# how to reduce oar-oarlock slop?



## Avatard (Apr 29, 2011)

They should just grab around the shaft without the sleeve. You dont want them excessively loose because popping them out in a rapid could involve a flip or a wrap.

I have a friend who blames every mistake he makes on the oarlocks

The brass ones are malleable. Tightening them up involves some tapping against concrete or use a flat rock if you are on the river without options. 

I think nrs has a video


----------



## Avatard (Apr 29, 2011)

http://www.nrsweb.com/shop/Video_Library.asp?vid=358&group=17&loadvid=1


----------



## kengore (May 29, 2008)

It's pretty common for the bronze ones to bend a little when you pop an oar. Easily bent back to shape with some careful hammer blows as others have suggested. 

Here is a link to the NRS web page showing the correct dimensions for a new one....
NRS Superston Open Oarlocks at NRSweb.com

I would start by measuring them and see if they need a little adjustment.


----------



## Dave Frank (Oct 14, 2003)

I didn't watch any of the videos. I'm sure this is covered, but you need to use 2 hammers or rocks simultaneously, or take them out and support them on an anvil (rock) and hit them with a hammer or another rock. you'll bend the shaft if you hit it in the tower with one item and no back up.


----------



## watermonkey (Aug 11, 2009)

Dave Frank said:


> I didn't watch any of the videos. I'm sure this is covered, but you need to use 2 hammers or rocks simultaneously, or take them out and support them on an anvil (rock) and hit them with a hammer or another rock. you'll bend the shaft if you hit it in the tower with one item and no back up.


No you won't. Put your oar in the oarlock, get a big f'n hammer and bend them over until it's where you want them to be. It takes 2 minutes. It's not rocket science, there's no "art" to it, its not a lost skill only known to river runners of yore.


----------



## lhowemt (Apr 5, 2007)

watermonkey said:


> No you won't. Put your oar in the oarlock, get a big f'n hammer and bend them over until it's where you want them to be.

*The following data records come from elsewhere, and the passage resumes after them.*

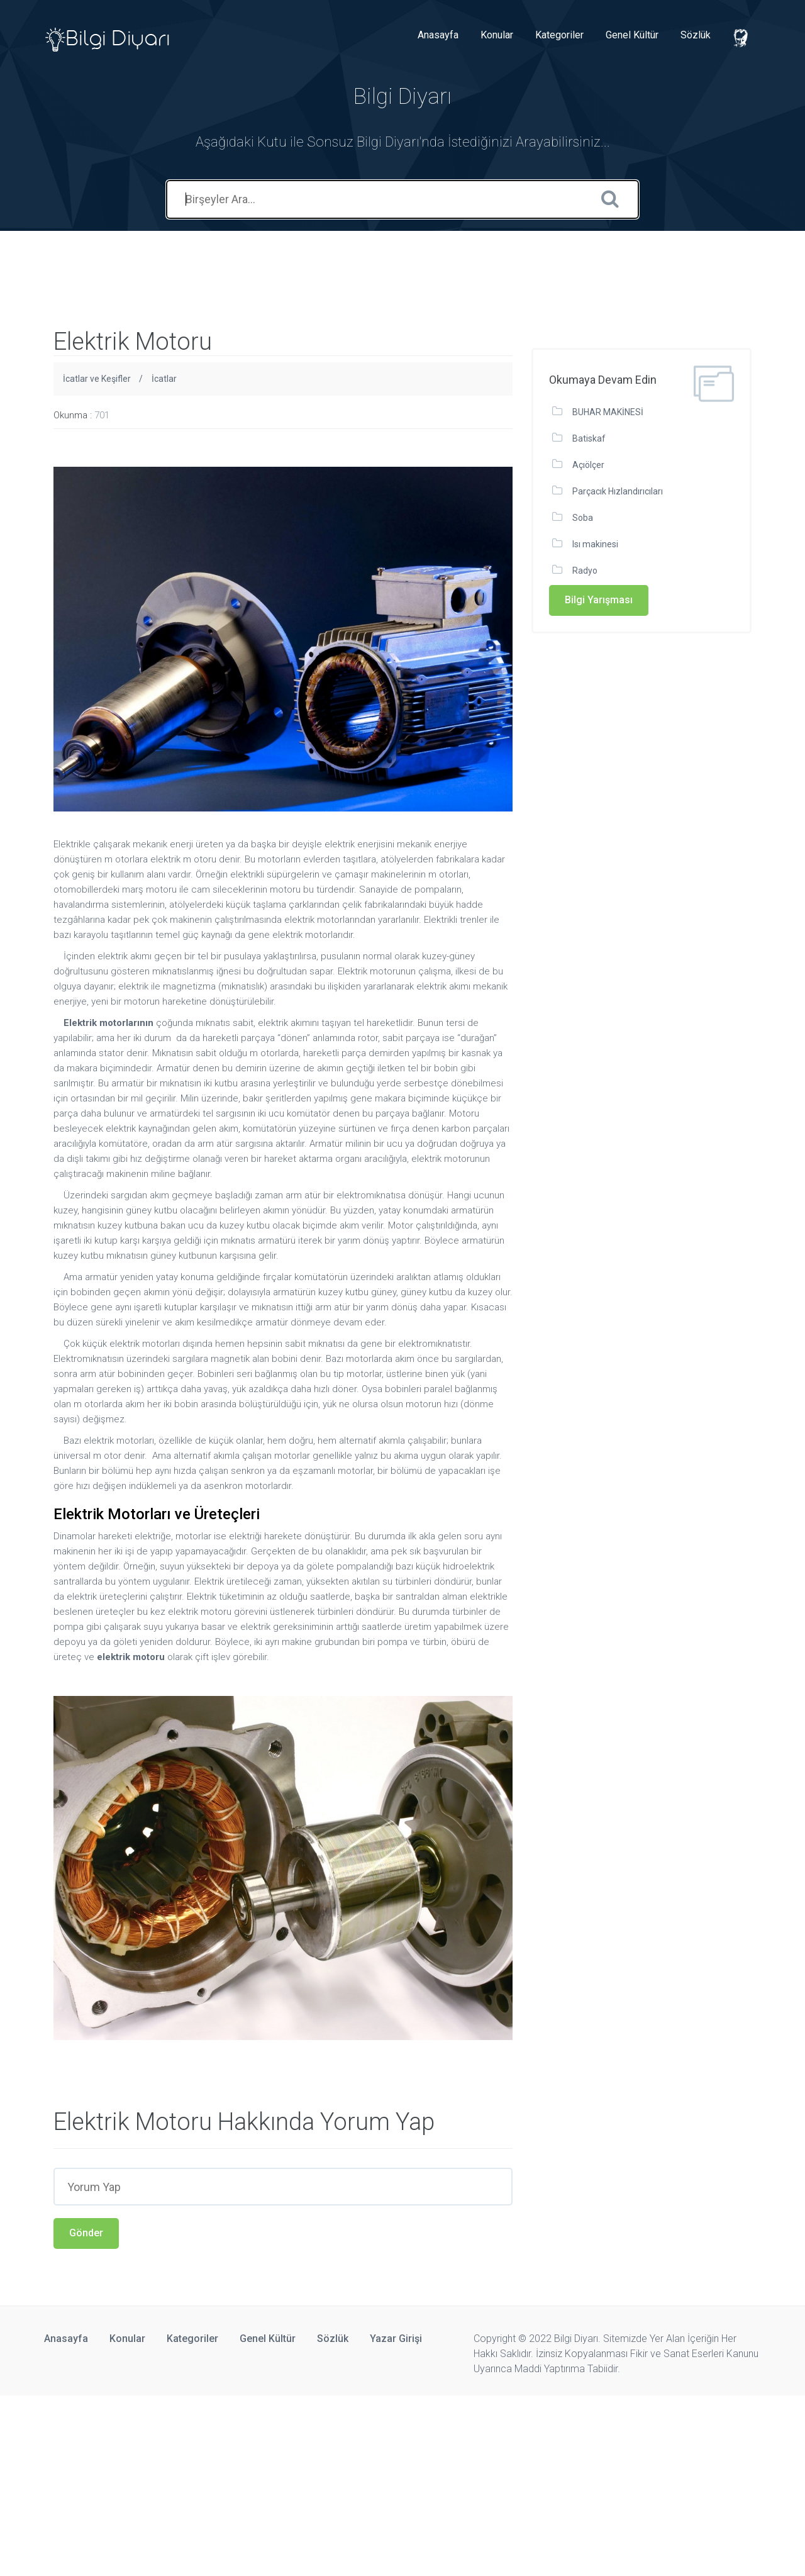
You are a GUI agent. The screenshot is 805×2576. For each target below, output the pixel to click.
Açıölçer (588, 465)
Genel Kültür (632, 35)
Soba (582, 518)
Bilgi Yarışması (599, 600)
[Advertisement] (229, 259)
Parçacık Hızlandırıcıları (617, 491)
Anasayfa (438, 35)
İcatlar (164, 379)
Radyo (584, 571)
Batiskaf (589, 438)
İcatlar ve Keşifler (97, 379)
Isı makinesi (595, 544)
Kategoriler (559, 35)
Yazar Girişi (396, 2339)
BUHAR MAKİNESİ (607, 412)
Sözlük (695, 35)
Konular (496, 35)
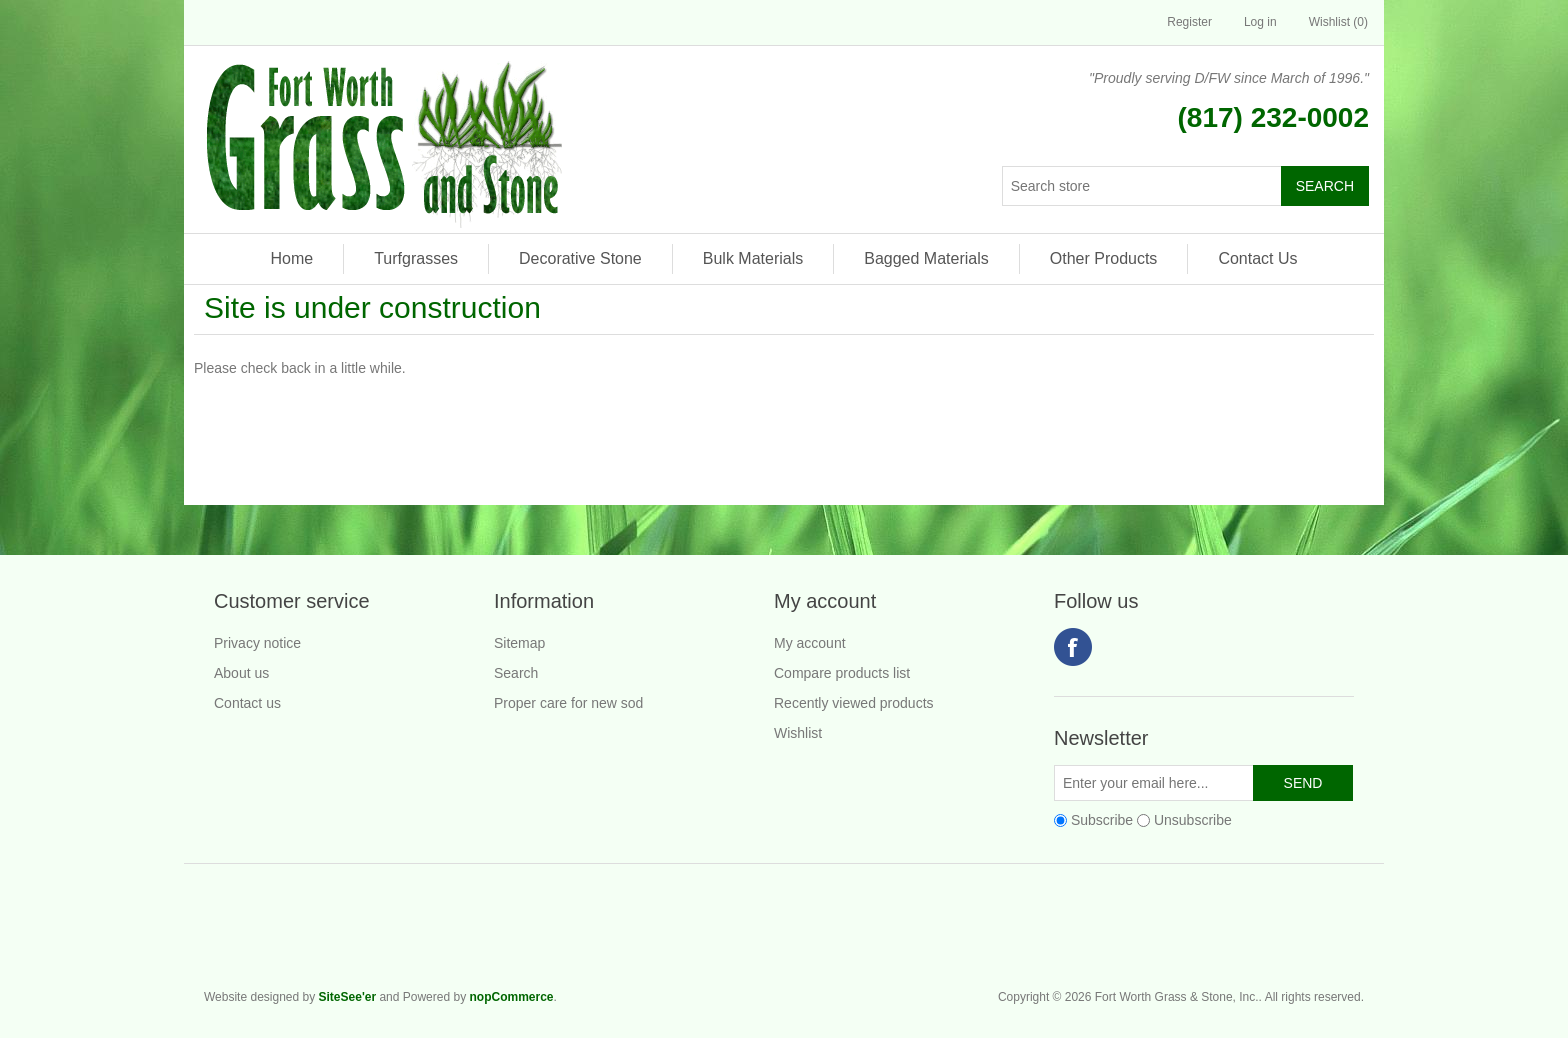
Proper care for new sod (568, 703)
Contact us (247, 703)
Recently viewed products (854, 703)
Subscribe (1102, 820)
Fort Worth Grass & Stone (1354, 935)
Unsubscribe (1193, 820)
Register (1189, 22)
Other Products (1104, 258)
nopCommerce (511, 997)
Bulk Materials (753, 258)
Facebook (1073, 647)
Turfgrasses (416, 258)
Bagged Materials (926, 258)
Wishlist (798, 733)
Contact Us (1257, 258)
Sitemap (519, 643)
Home (291, 258)
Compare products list (842, 673)
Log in (1260, 22)
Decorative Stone (580, 258)
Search (516, 673)
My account (810, 643)
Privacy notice (257, 643)
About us (241, 673)
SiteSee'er (348, 997)
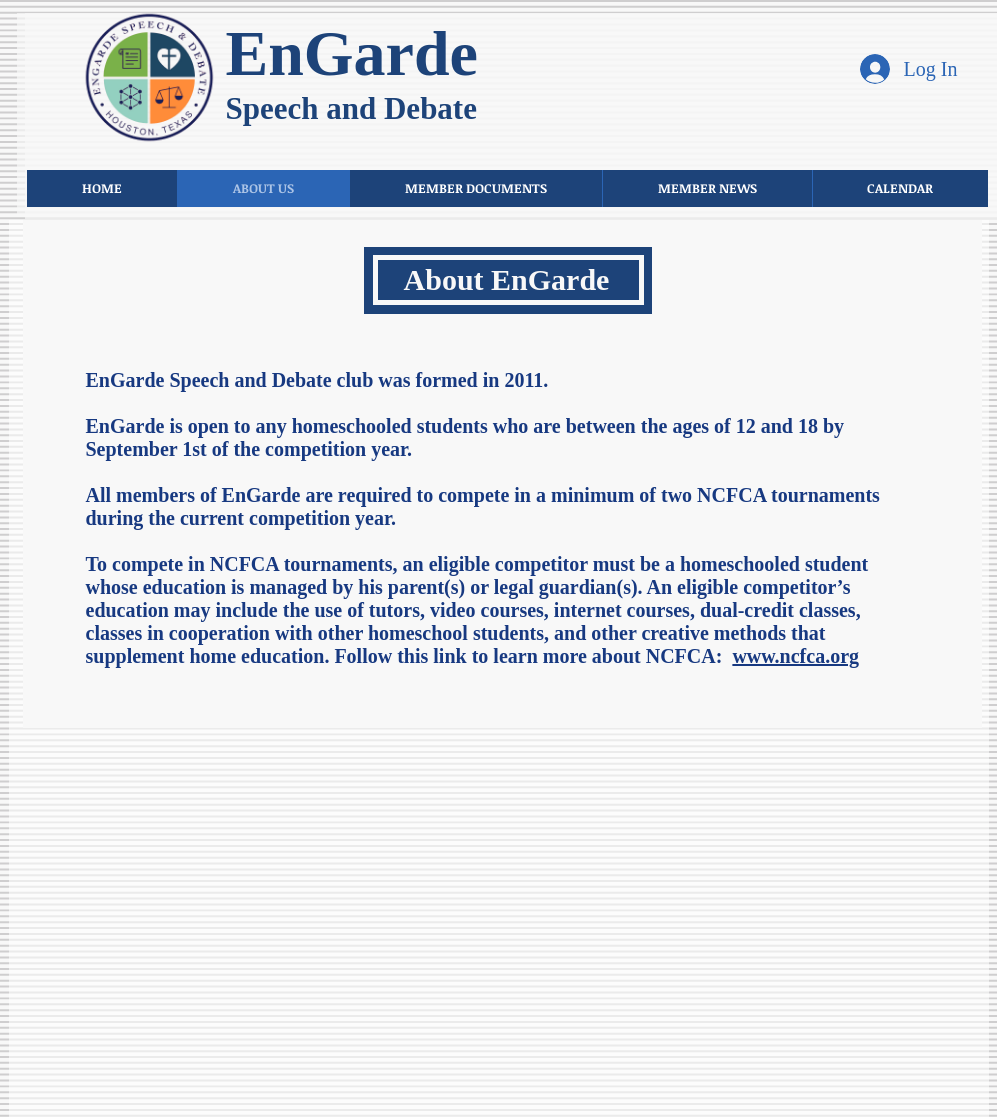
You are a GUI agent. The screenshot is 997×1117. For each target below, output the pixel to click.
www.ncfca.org (795, 656)
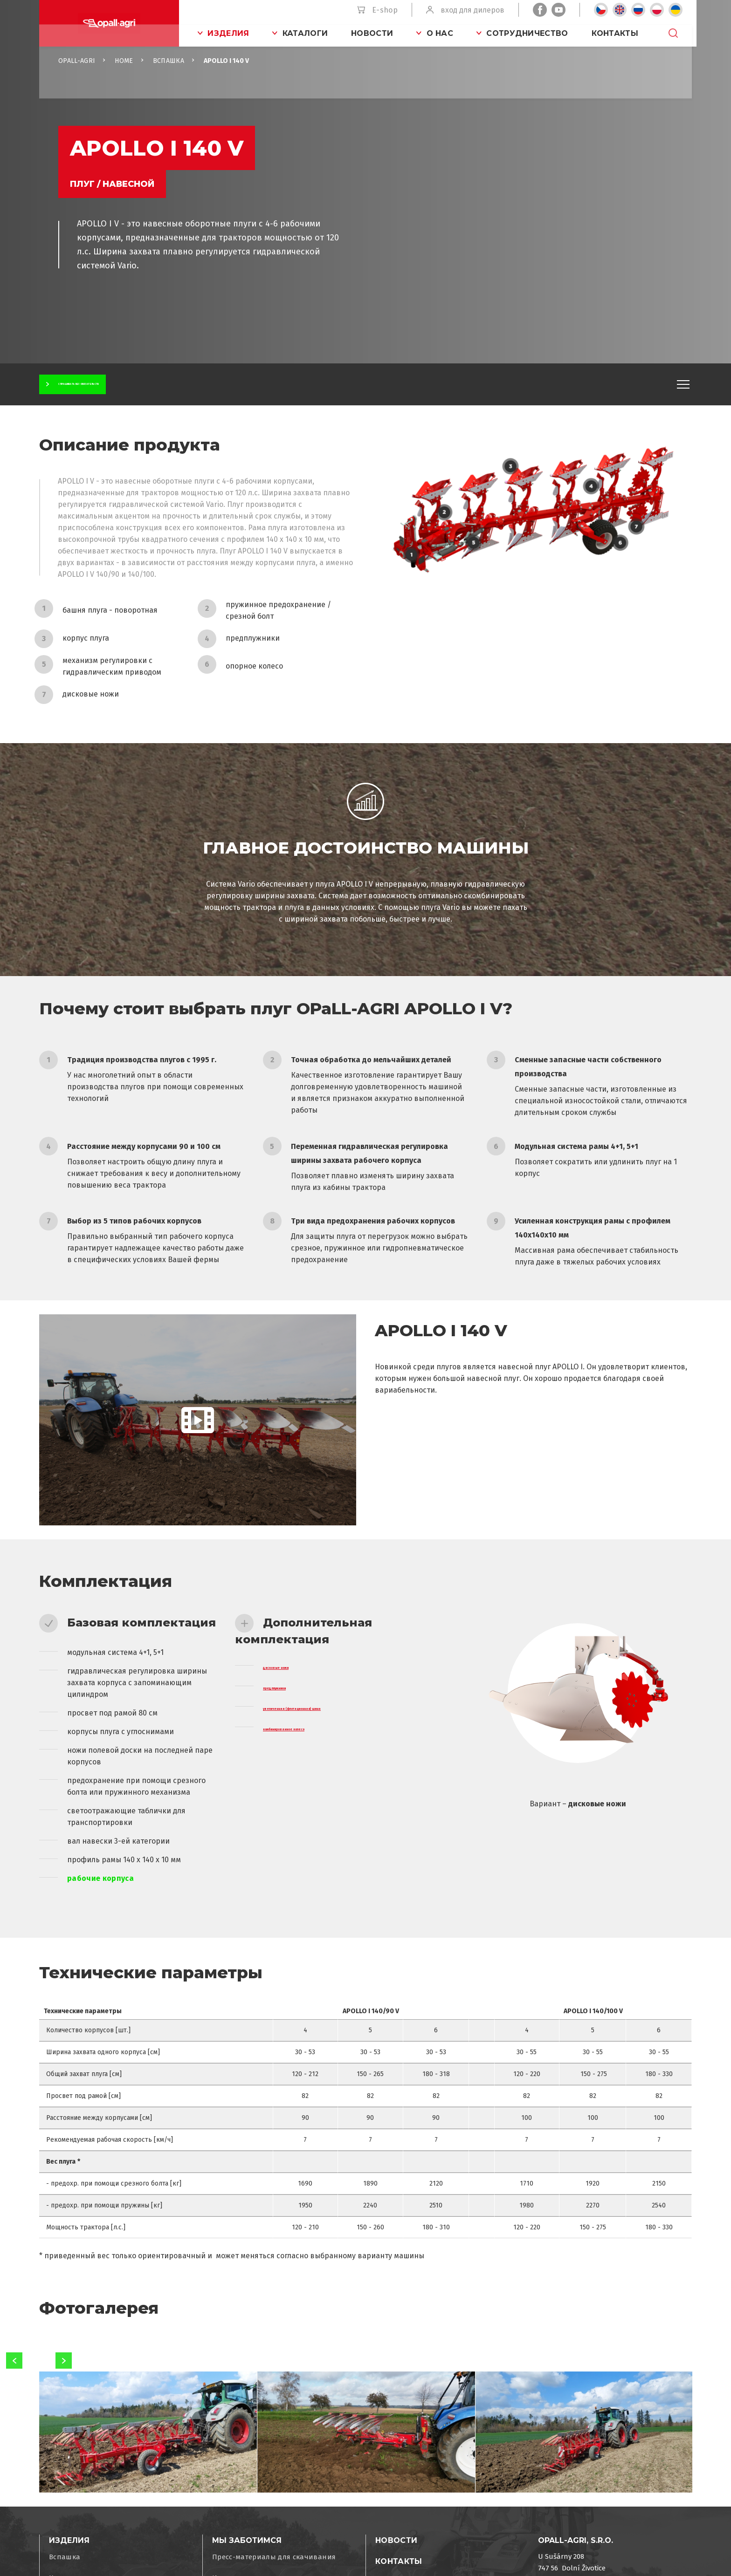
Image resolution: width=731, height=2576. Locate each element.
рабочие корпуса (100, 1895)
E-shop (385, 10)
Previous (14, 2377)
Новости (372, 33)
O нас (440, 33)
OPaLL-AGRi (76, 77)
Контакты (615, 33)
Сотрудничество (527, 33)
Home (124, 77)
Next (63, 2377)
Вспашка (168, 77)
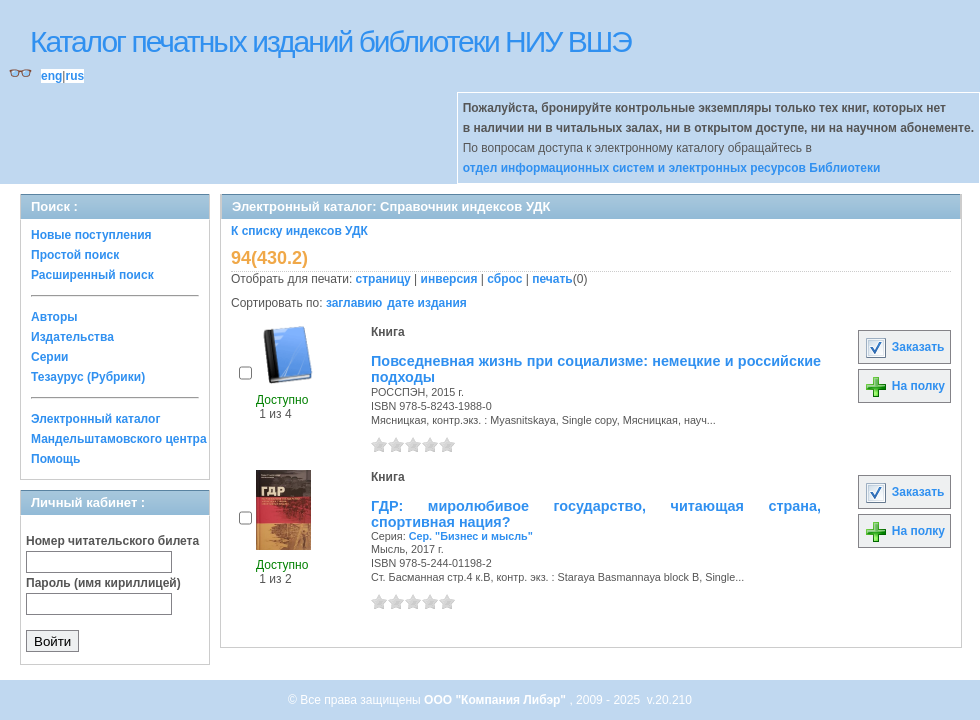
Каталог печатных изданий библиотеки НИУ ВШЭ (330, 41)
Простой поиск (75, 255)
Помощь (55, 459)
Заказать (904, 347)
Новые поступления (91, 235)
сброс (504, 279)
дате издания (426, 303)
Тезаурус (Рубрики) (88, 377)
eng (51, 76)
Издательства (72, 337)
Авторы (54, 317)
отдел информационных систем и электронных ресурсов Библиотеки (672, 168)
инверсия (449, 279)
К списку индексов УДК (299, 231)
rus (74, 76)
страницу (383, 279)
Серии (49, 357)
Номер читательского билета (112, 541)
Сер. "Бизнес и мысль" (471, 536)
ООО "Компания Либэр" (496, 700)
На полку (904, 386)
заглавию (354, 303)
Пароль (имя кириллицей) (103, 583)
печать (552, 279)
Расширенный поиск (92, 275)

It takes 2 minutes. It's not rocket science, there's no "art" to it, its not a lost skill only known to river runners of yore.


Eventually you will bend a shaft this way. Dave's advice is solid


----------



## Avatard (Apr 29, 2011)

my cobras I just pulled them out, set one side on a flat rock, and then struck the other side with a 4lb smooth rock. I had to hit them pretty hard to get them to squeeze back into shape. I didn't do any adjustment of the horn shape don't think it needed it ...


----------



## GC Guide (Apr 10, 2009)

If you are, in fact, refering to the slop in the shaft of the brass where it rotates in the oar lock tower, you may have a different problem. The brass wears and thins over time, as does whatever it is pivoting on. This will cause "lock slop" (just made that up). It could be time for a new setup of locks and bearing material that works with your frame.

If it is the oars popping out........... See (most of) above comments


----------